Drive already mounted at /content/dirve; to attempt to forcibly remount, call drive.mount("/content/dirve", force_remount=True).


In [6]:
cd/content/dirve/MyDrive/github/딥러닝/Pytorch/Usage

/content/dirve/MyDrive/github/딥러닝/Pytorch/Usage


In [7]:
transfer = tr.Compose([
                       tr.Resize(16),
                       tr.ToTensor()
])
trainset = torchvision.datasets.ImageFolder(root='./class', transform=transf)
trainloader = DataLoader(trainset, batch_size=1, shuffle=False)

images, labels = next(iter(trainloader))
print(f"image.size:{images.size()}")

image.size:torch.Size([1, 3, 16, 16])


## 3.정형화 되지 않은 커스텀 데이터 불러오기

In [8]:
train_images = np.random.randint(0, 256, (100, 32, 32, 3))
train_labels = np.random.randint(0, 2, (100, 1))

class TensorData(Dataset):
    def __init__(self, x_data, y_data):
        self.x_data = torch.FloatTensor(x_data) # 이미지 데이터를 FloatTensor로 변형
        self.x_data = self.x_data.permute(0, 3, 1, 2) # (이미지수, width, height, 채널수) -> (이미지수, 채널수, width, height)
        self.y_data = torch.LongTensor(y_data) # y_data를 LongTensor로 변형
        self.len = self.y_data.shape[0] # 데이터 개수

    def __getitem__(self, index):
        return self.x_data[index], self.y_data[index] # 뽑아낼 데이터

    def __len__(self):
        return self.len

train_data = TensorData(train_images, train_labels)
train_loader = DataLoader(train_data, batch_size=10, shuffle=True)

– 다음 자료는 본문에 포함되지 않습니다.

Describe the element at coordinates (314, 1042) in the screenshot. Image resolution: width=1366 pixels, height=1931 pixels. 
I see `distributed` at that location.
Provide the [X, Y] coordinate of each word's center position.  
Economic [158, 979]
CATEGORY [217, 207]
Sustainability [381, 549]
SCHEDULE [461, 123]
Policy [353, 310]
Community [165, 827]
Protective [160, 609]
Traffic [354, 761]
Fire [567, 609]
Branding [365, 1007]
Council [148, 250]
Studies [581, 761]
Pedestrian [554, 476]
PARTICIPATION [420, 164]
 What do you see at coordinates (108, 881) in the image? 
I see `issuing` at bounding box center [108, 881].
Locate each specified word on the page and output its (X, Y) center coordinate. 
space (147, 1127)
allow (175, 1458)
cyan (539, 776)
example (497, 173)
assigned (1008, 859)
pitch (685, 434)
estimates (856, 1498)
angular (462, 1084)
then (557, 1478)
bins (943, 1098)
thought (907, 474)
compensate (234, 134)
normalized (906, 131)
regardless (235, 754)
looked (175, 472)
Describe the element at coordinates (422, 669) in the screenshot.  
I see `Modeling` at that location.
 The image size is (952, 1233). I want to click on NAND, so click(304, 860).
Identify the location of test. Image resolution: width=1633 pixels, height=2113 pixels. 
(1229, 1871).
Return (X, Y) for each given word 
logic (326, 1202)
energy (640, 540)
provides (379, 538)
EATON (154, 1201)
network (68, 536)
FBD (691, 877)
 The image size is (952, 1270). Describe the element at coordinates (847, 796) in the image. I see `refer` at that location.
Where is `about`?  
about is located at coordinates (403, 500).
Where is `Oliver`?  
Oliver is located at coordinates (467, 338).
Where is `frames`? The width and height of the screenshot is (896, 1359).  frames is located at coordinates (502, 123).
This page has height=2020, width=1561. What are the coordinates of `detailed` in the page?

images, labels = next(iter(train_loader))
print(f"image.size: {images.size()}")

image.size: torch.Size([10, 3, 32, 32])


## 4.커스텀 데이터

In [9]:
# 데이터 생성
train_images = np.random.randint(256,size=(100,32,32,3)) # (이미지 수)x(너비)x(높이)x(채널 수)
train_labels = np.random.randint(2,size=(100,1)) # 라벨 수

In [10]:
class MyDataset(Dataset):
    
    def __init__(self, x_data, y_data, transform=None):
        
        self.x_data = x_data 
        self.y_data = y_data
        self.transform = transform
        self.len = len(y_data)
    
    def __getitem__(self, index):
        sample = self.x_data[index], self.y_data[index]
        
        if self.transform:
            sample = self.transform(sample) #self.transform이 None이 아니면 전처리
        
        return sample
    
    def __len__(self):
        return self.len


## 4-1.커스텀 전처리

In [11]:
# 텐서 변환
class ToTensor():
    def __call__(self, sample):
        inputs, labels = sample
        inputs = torch.FloatTensor(inputs)
        inputs = inputs.permute(2, 0, 1) # call함수에 데이터가 하나씩 들어온다
        labels = torch.LongTensor(labels)
        return inputs, labels

# 선형식
class LinearTensor():

    def __init__(self, slope=1, bias=0):
        self.slope = slope
        self.bias = bias

    def __call__(self, sample):
        inputs, labels = sample
        inputs = self.slope*inputs + self.bias # ax + b
        return inputs, labels

In [12]:
trans = tr.Compose([
                    ToTensor(),
                    LinearTensor(2, 5)
])
dataset1 = MyDataset(train_images, train_labels, transform=trans)
train_loader1 = DataLoader(dataset1, batch_size=12, shuffle=True)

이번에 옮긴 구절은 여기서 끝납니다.